Anne Strainchamps (08:27):
I imagine for... A lot of our listeners are probably not at all familiar with Ethiopian jazz.
Meklit Hadero (08:34):
Yeah. When you talk about what Ethio jazz is, you would really be talking about the pentatonic scale systems. The way that Mula Tu Atstatke described it to me, he said his contribution to Ethio jazz was finding a way for the five tone pentatonic scale to sit next to the twelve tone western diatonic scales.
Anne Strainchamps (08:58):
How does that make music sound different?
Meklit Hadero (09:02):
A scale is like a universe.
Anne Strainchamps (09:09):
I love that.
Meklit Hadero (09:10):
Which is very abstract, I know.
Anne Strainchamps (09:11):
No, it's beautiful.
Meklit Hadero (09:20):
It's like when you walk into a room and the room has a certain quality of light, right? It's like, "This is the way this room makes me feel because the light kind of looks like this and I can smell that somebody burned some incense in here." It's like five notes but the five notes have a color and a feeling: a world that you can walk into.
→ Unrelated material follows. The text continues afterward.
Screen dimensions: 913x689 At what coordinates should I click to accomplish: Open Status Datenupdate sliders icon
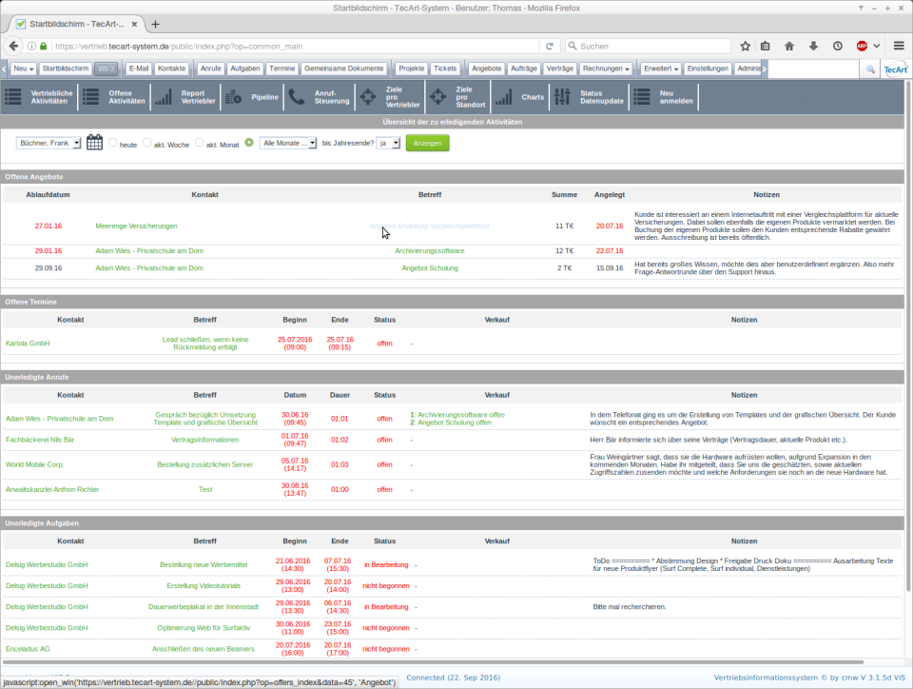pyautogui.click(x=562, y=97)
Anne Strainchamps (09:51):
He's been important to you, right? An inspiration? A mentor?
Meklit Hadero (09:57):
I met, gosh, Mula Tu Atstatke in 2011. It was this very important musical moment for me. He came to my show and afterwards he took me aside and he said, "Hey, you don't have to play Ethio jazz like we played it 50 years ago. What's your contribution? Only you can find that, and don't do it like anybody else." It was a very inspiring moment.
Anne Strainchamps (10:27):
Sounds a little intimidating, too.
Meklit Hadero (10:29):
Yeah. Oh yeah. I didn't know what to do with that conversation for years. Finally I decided to really ground the songs in Ethiopian rhythms. If it's the song You Are My Luck, that was based in a [Geraginya 00:10:50] rhythm. Whatever else is going on in the song, if people can dance the Geraginya dance to that song, I have succeeded.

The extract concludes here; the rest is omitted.